Led by Valerie B Jarret, White House adviser and assistant to the President for inter-governmental affairs and public engagement, Obama's three senior aides had a two-hour closed-door meeting with the Dalai at his residence at Mcleodganj, about 22 km from Dharamsala.
The meeting at the Tibetan government-in-exile's headquarters at Dharamsala in Himachal Pradesh's Kangra district also comes a few weeks before Obama leaves for China. The Tibetan temporal head's spokesman at Dharamsala Tenzin Taklha declined to divulge the details of Dalai's meeting with the US delegation, which is the highest-level official US group to travel to Dharamsala since March 2008, when US House Speaker Nancy Pelosi met the 73-year-old Nobel Laureate, following a wave of unrest in Tibet.
Other members of the US team were Maria Otero, Under Secretary for State for Global Affairs and Special Co-ordinator for Tibetan Affairs designate in the US State Department and Michael Strautmanis, Chief of Staff to the Assistant to the President for inter-governmental relations and public liaison.
Considerable significance is being attached to the meeting since the Dalai will be in the US and he hopes to meet Obama before the President leaves for China.

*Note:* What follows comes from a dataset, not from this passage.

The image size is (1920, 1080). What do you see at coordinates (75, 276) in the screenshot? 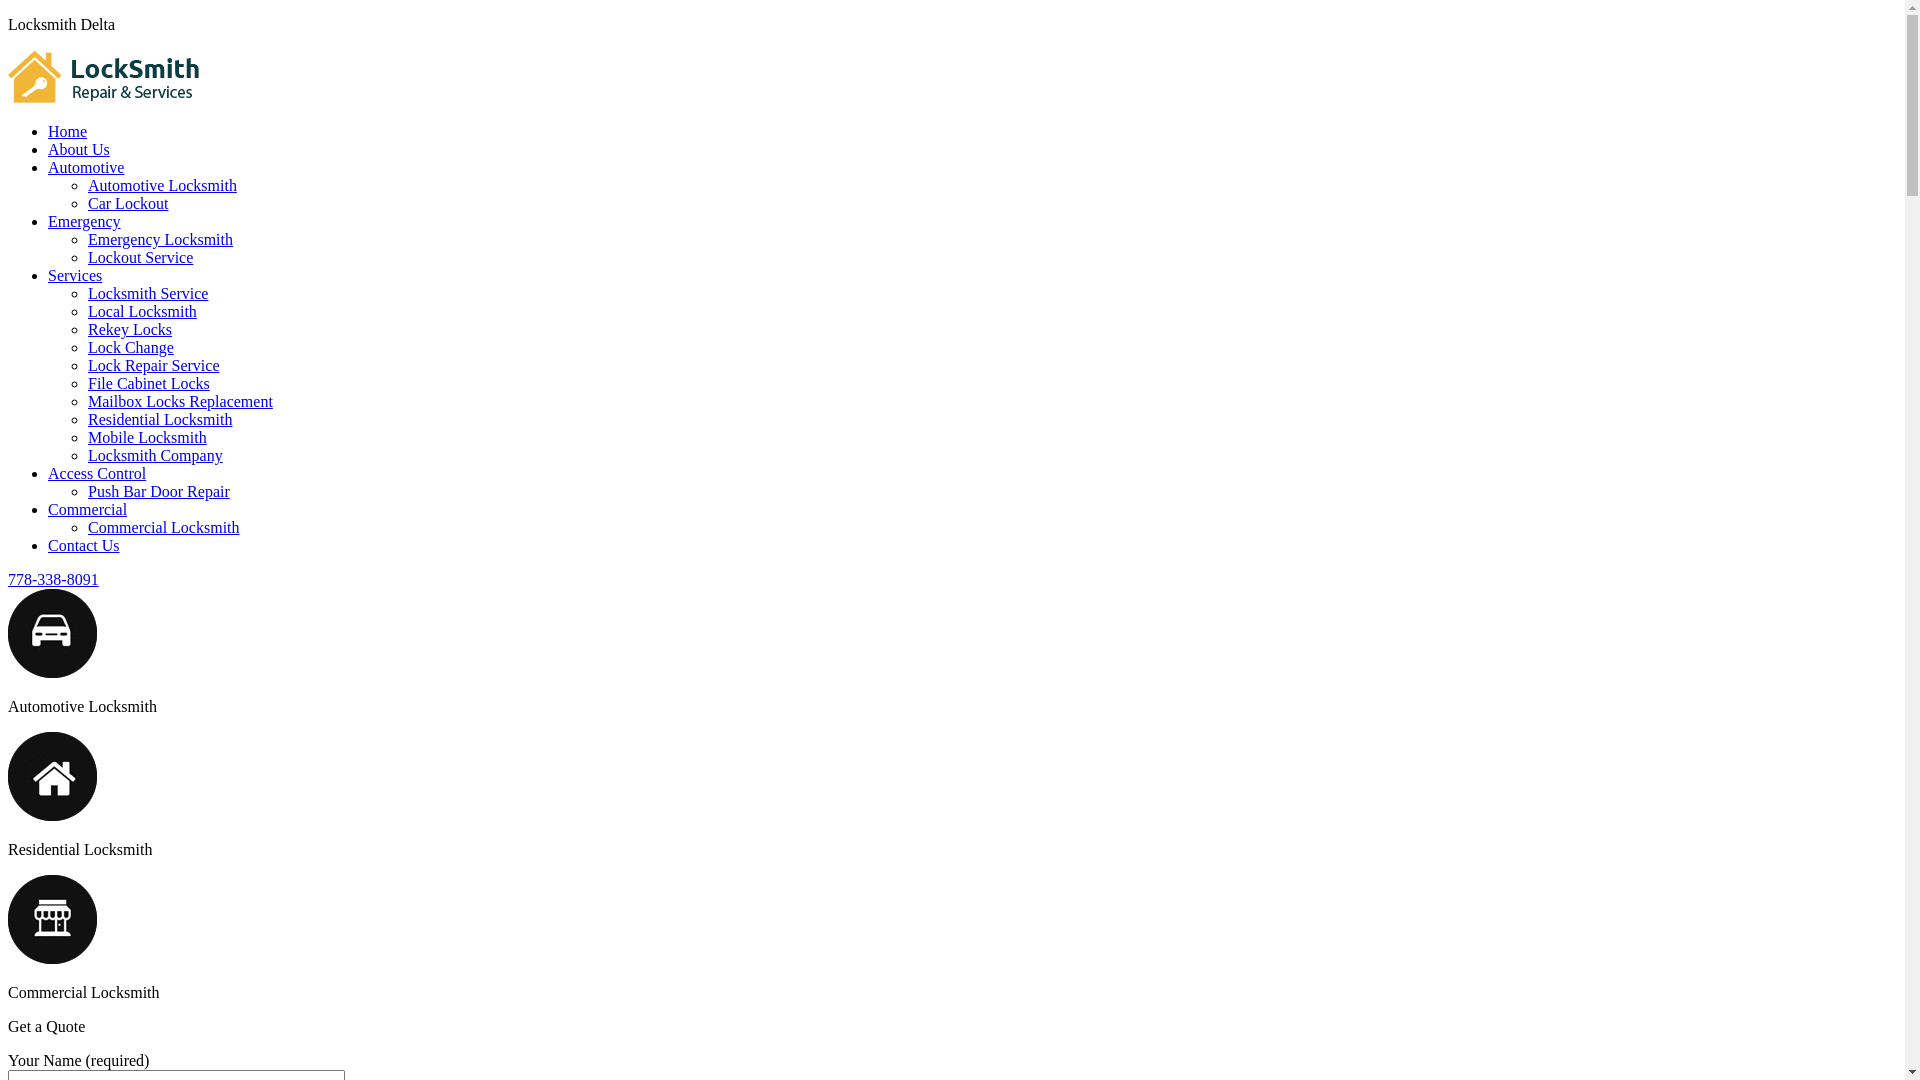
I see `Services` at bounding box center [75, 276].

The US team had a meeting with the Tibetan government-in-exile Prime Minister Samdhong Rinpoche on Sunday.
Though the office of the exile government's prime minister described it as a 'courtesy meeting', the presence of the Dalai's special envoy Lodi Gyari, who has been part of talks with China since 2002, made it significant.

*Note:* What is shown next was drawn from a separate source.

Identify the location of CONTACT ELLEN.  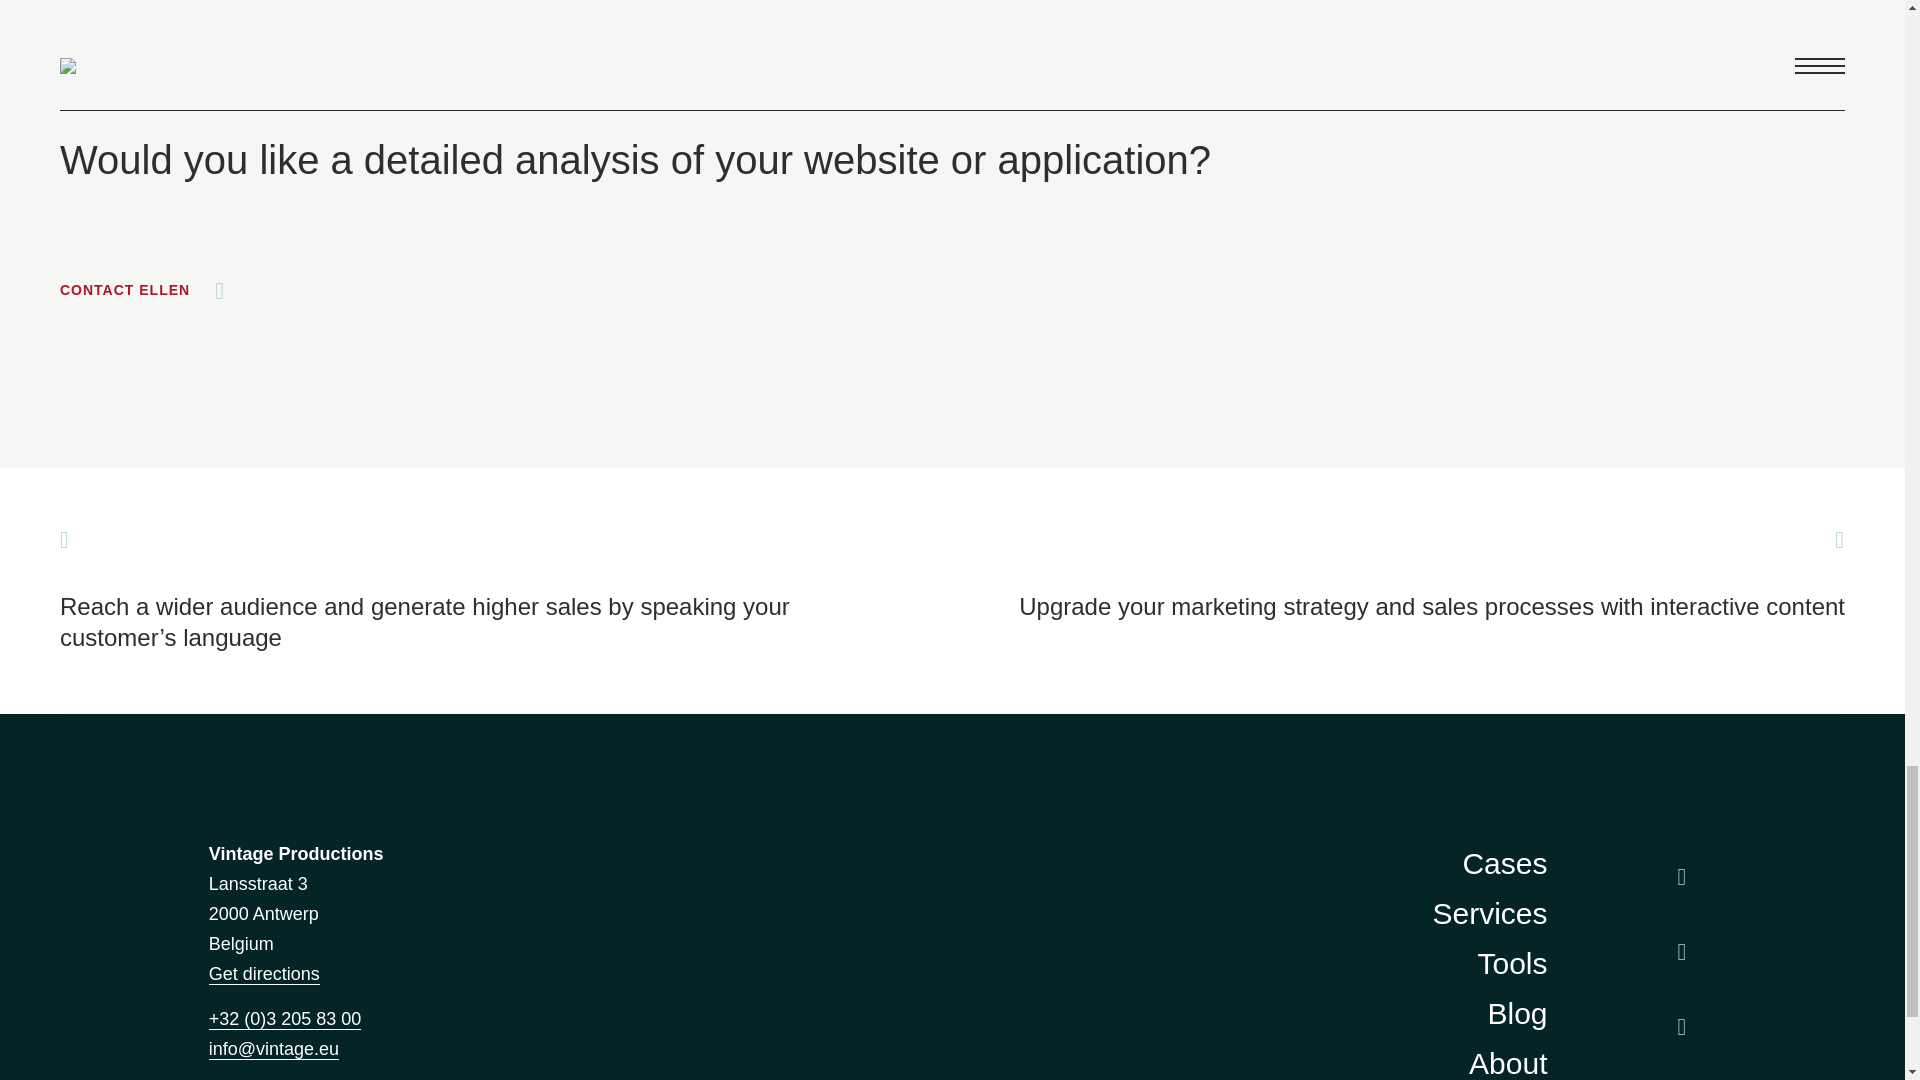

The Tibetan spiritual leader, who returned home on Sunday evening from a European tour of Slovakia and the Czech Republic, is slated to visit Washington next October for a Mind and Life Conference and a teaching session. It is speculated that he will meet the US President during the visit. Obama is scheduled to make a trip to China in November this year.
The visit of US officials assumes significance in view of Obama's optimism on the talks between the Dalai Lama's representatives and the Chinese officials. The Tibetan temporal head's representatives have so far held eight round of talks since the resumption of dialogue with China.
But they failed to bear any results with the Chinese government rejecting the memorandum on genuine autonomy for Tibet. China regards the Dalai Lama a separatist and has stepped up pressure on world leaders, including Obama, against meeting the Buddhist leader.
The Buddhist leader fled to India 50 years ago as China crushed an abortive uprising in Tibet.